— Begin INPUT FOR THIS TASK —

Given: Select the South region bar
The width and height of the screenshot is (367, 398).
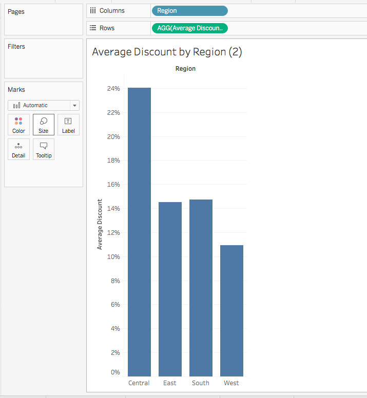Looking at the screenshot, I should pyautogui.click(x=201, y=288).
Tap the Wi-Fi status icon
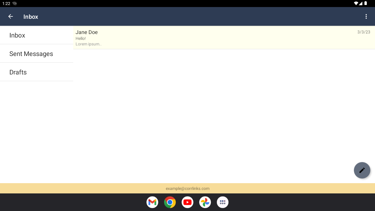This screenshot has width=375, height=211. pyautogui.click(x=356, y=4)
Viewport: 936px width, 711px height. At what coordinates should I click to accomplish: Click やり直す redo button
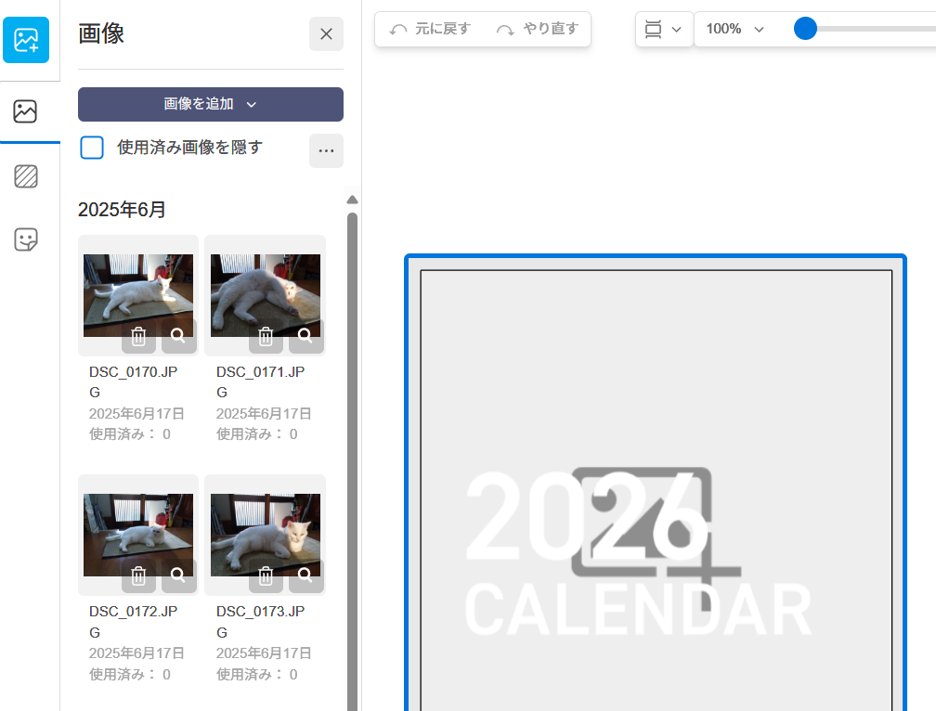pos(538,29)
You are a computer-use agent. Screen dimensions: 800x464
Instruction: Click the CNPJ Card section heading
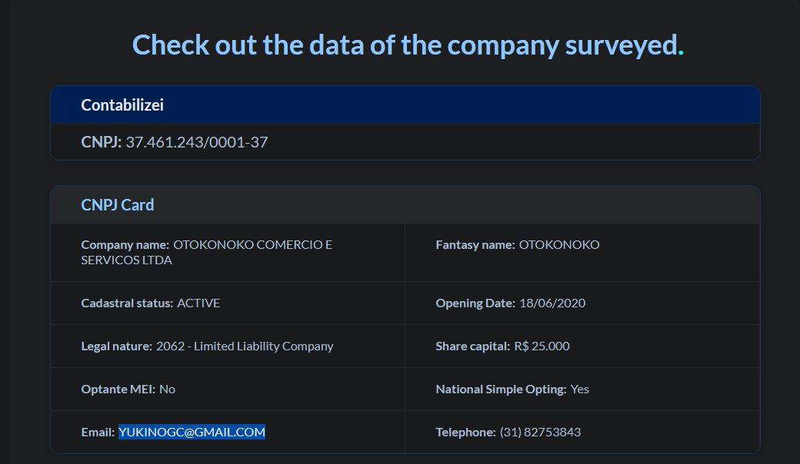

— End INPUT FOR THIS TASK —

-- THE PROBLEM --
Please write out every line of the records above as a JSON list of strings, one string per line, with blank lines left out. Omit the pictures from your answer.

-- SOLUTION --
[
  "Given: Select the South region bar",
  "The width and height of the screenshot is (367, 398).",
  "Looking at the screenshot, I should pyautogui.click(x=201, y=288).",
  "Tap the Wi-Fi status icon",
  "This screenshot has width=375, height=211. pyautogui.click(x=356, y=4)",
  "Viewport: 936px width, 711px height. At what coordinates should I click to accomplish: Click やり直す redo button",
  "pos(538,29)",
  "You are a computer-use agent. Screen dimensions: 800x464",
  "Instruction: Click the CNPJ Card section heading"
]